[START]

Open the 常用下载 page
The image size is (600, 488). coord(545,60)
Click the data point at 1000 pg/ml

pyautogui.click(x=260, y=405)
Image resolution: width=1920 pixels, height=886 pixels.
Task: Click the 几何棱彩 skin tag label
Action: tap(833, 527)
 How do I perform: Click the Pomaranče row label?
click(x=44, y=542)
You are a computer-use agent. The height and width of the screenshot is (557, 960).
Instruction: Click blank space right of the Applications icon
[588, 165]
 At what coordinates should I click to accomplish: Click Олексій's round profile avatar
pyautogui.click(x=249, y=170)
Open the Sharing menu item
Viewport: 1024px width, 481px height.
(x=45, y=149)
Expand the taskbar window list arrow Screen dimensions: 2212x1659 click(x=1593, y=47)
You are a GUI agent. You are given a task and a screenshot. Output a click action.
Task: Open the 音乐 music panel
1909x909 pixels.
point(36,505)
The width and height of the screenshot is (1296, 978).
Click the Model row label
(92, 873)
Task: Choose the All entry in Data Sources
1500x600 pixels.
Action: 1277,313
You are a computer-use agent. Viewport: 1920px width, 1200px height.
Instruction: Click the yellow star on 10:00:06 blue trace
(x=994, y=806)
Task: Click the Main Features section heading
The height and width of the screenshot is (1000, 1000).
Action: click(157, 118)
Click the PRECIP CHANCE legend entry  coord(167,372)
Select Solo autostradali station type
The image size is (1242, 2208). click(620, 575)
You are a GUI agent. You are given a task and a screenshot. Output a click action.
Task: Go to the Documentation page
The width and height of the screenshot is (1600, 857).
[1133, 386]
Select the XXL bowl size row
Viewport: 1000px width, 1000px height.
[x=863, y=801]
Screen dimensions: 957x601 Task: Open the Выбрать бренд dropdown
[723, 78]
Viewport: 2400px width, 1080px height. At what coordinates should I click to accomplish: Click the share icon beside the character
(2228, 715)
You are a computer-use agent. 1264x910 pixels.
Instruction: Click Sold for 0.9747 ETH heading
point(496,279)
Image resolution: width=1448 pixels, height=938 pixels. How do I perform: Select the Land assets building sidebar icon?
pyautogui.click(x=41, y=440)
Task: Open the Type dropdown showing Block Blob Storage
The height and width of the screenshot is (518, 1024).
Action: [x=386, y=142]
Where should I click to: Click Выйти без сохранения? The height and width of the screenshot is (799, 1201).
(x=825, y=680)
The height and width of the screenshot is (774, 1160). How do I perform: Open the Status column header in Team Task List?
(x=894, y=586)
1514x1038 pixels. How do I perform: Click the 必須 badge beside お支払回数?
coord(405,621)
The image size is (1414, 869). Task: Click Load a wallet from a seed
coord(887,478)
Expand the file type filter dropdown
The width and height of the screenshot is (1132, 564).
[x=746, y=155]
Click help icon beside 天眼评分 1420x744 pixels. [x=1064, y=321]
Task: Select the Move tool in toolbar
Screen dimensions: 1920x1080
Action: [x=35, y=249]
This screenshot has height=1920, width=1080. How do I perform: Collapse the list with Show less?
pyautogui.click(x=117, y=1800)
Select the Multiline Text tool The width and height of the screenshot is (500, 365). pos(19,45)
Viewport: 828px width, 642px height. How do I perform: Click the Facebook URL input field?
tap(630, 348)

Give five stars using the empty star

[END]

Copy all of the records above verbatim, line for line, without altering any character.

Response to this task
Open the 常用下载 page
The image size is (600, 488). coord(545,60)
Click the data point at 1000 pg/ml

pyautogui.click(x=260, y=405)
Image resolution: width=1920 pixels, height=886 pixels.
Task: Click the 几何棱彩 skin tag label
Action: tap(833, 527)
 How do I perform: Click the Pomaranče row label?
click(x=44, y=542)
You are a computer-use agent. The height and width of the screenshot is (557, 960).
Instruction: Click blank space right of the Applications icon
[588, 165]
 At what coordinates should I click to accomplish: Click Олексій's round profile avatar
pyautogui.click(x=249, y=170)
Open the Sharing menu item
Viewport: 1024px width, 481px height.
(x=45, y=149)
Expand the taskbar window list arrow Screen dimensions: 2212x1659 click(x=1593, y=47)
You are a GUI agent. You are given a task and a screenshot. Output a click action.
Task: Open the 音乐 music panel
1909x909 pixels.
point(36,505)
The width and height of the screenshot is (1296, 978).
Click the Model row label
(92, 873)
Task: Choose the All entry in Data Sources
1500x600 pixels.
Action: 1277,313
You are a computer-use agent. Viewport: 1920px width, 1200px height.
Instruction: Click the yellow star on 10:00:06 blue trace
(x=994, y=806)
Task: Click the Main Features section heading
The height and width of the screenshot is (1000, 1000).
Action: click(157, 118)
Click the PRECIP CHANCE legend entry  coord(167,372)
Select Solo autostradali station type
The image size is (1242, 2208). click(620, 575)
You are a GUI agent. You are given a task and a screenshot. Output a click action.
Task: Go to the Documentation page
The width and height of the screenshot is (1600, 857).
[1133, 386]
Select the XXL bowl size row
Viewport: 1000px width, 1000px height.
[x=863, y=801]
Screen dimensions: 957x601 Task: Open the Выбрать бренд dropdown
[723, 78]
Viewport: 2400px width, 1080px height. At what coordinates should I click to accomplish: Click the share icon beside the character
(2228, 715)
You are a computer-use agent. 1264x910 pixels.
Instruction: Click Sold for 0.9747 ETH heading
point(496,279)
Image resolution: width=1448 pixels, height=938 pixels. How do I perform: Select the Land assets building sidebar icon?
pyautogui.click(x=41, y=440)
Task: Open the Type dropdown showing Block Blob Storage
The height and width of the screenshot is (518, 1024).
Action: [x=386, y=142]
Where should I click to: Click Выйти без сохранения? The height and width of the screenshot is (799, 1201).
(x=825, y=680)
The height and width of the screenshot is (774, 1160). How do I perform: Open the Status column header in Team Task List?
(x=894, y=586)
1514x1038 pixels. How do I perform: Click the 必須 badge beside お支払回数?
coord(405,621)
The image size is (1414, 869). Task: Click Load a wallet from a seed
coord(887,478)
Expand the file type filter dropdown
The width and height of the screenshot is (1132, 564).
[x=746, y=155]
Click help icon beside 天眼评分 1420x744 pixels. [x=1064, y=321]
Task: Select the Move tool in toolbar
Screen dimensions: 1920x1080
Action: [x=35, y=249]
This screenshot has height=1920, width=1080. How do I perform: Collapse the list with Show less?
pyautogui.click(x=117, y=1800)
Select the Multiline Text tool The width and height of the screenshot is (500, 365). pos(19,45)
Viewport: 828px width, 642px height. How do I perform: Click the Facebook URL input field?
tap(630, 348)

Give five stars using the empty star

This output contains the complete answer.